• TASK TO CARRY OUT: Reproduce the listing below word for word, with no pictures.

• GIVEN DATA:

::::::

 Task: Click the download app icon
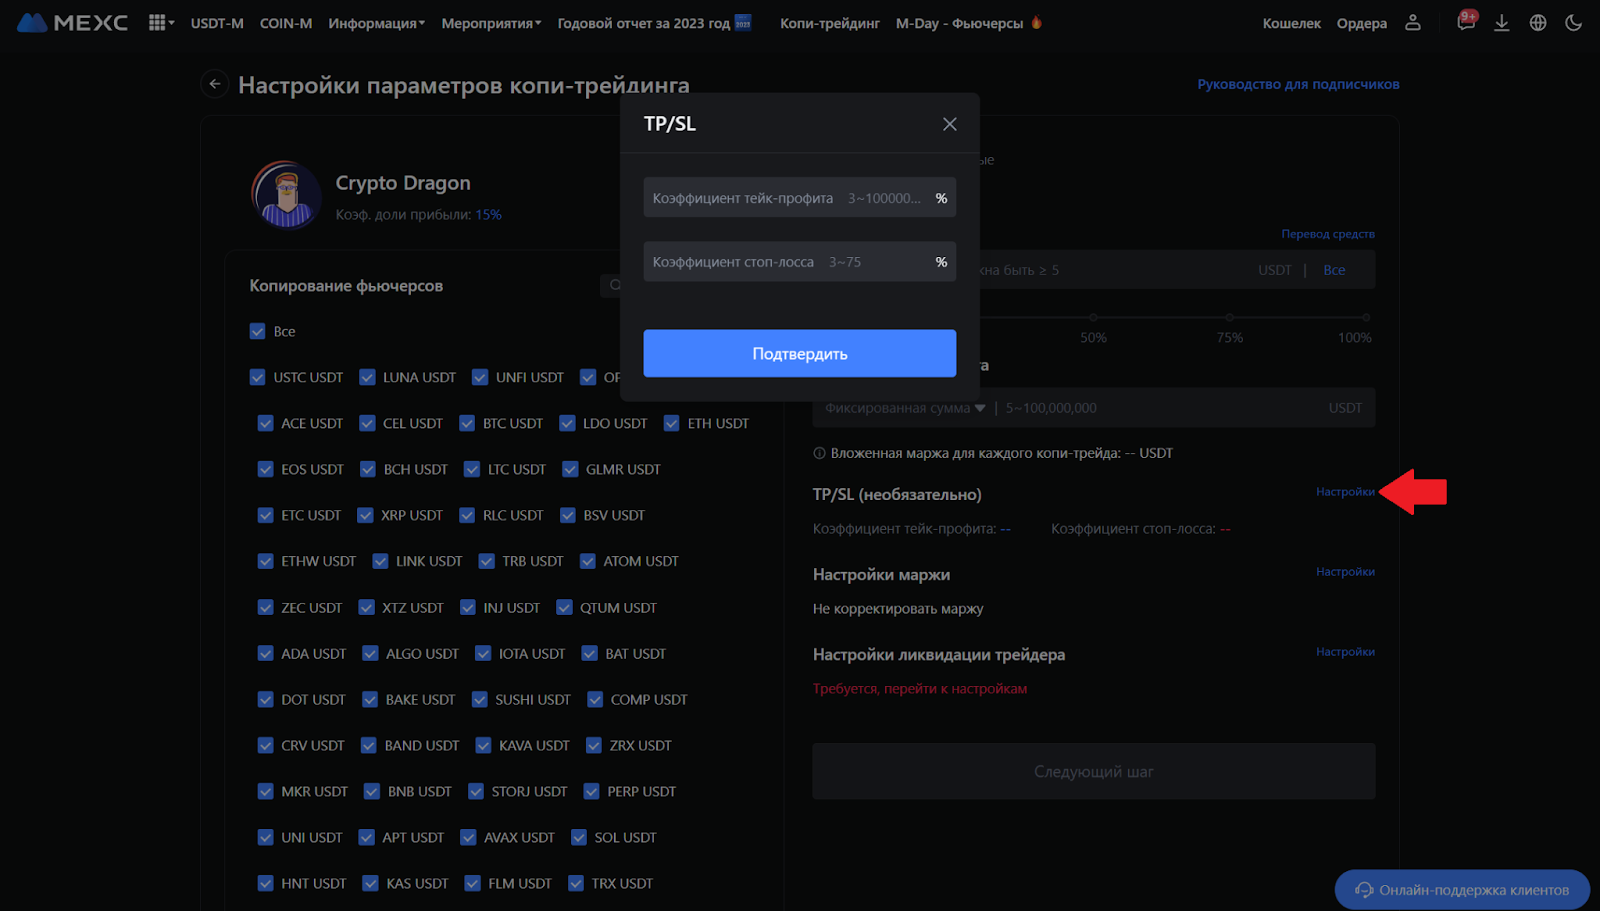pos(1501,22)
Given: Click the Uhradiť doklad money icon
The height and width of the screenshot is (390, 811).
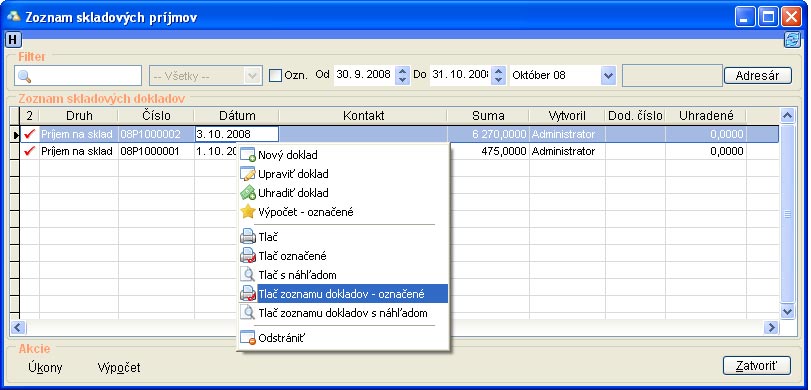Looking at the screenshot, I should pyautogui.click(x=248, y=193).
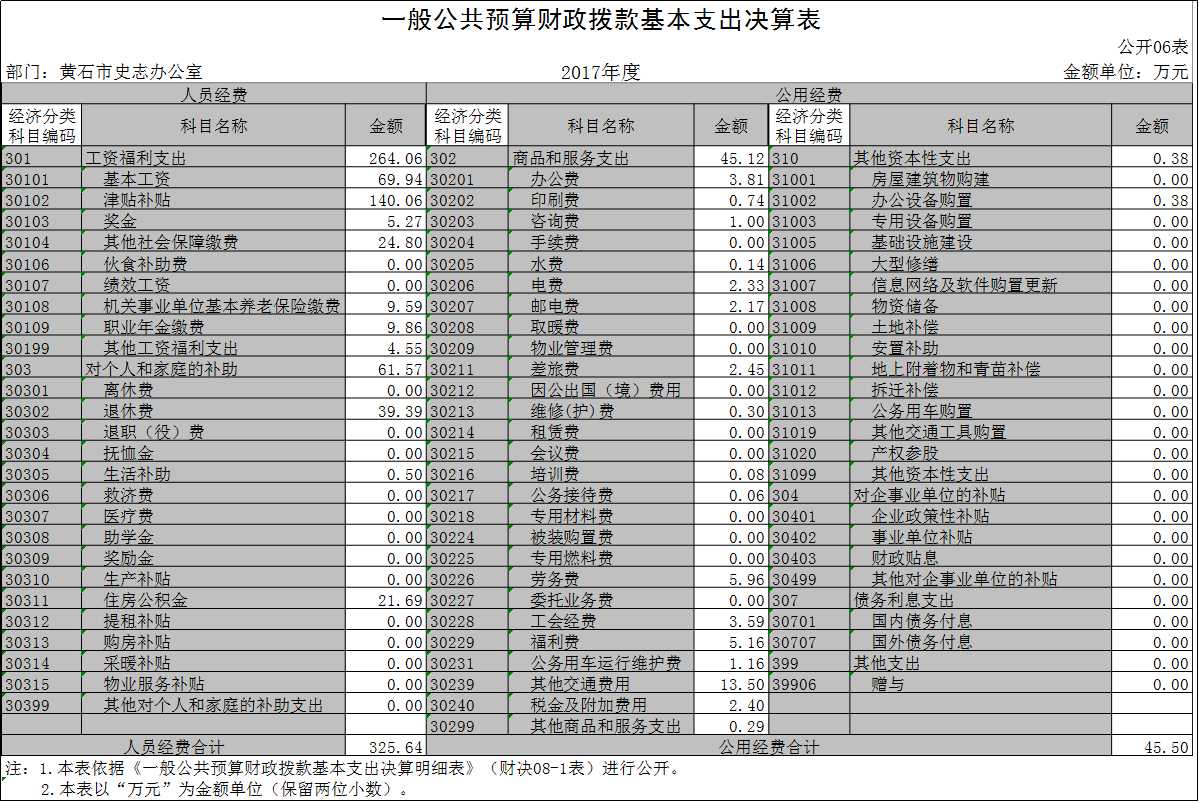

::::::

• ANSWER SECTION:
 Task: Click the download app icon
pos(1501,22)
Given: Click the Uhradiť doklad money icon
The height and width of the screenshot is (390, 811).
Looking at the screenshot, I should pyautogui.click(x=248, y=193).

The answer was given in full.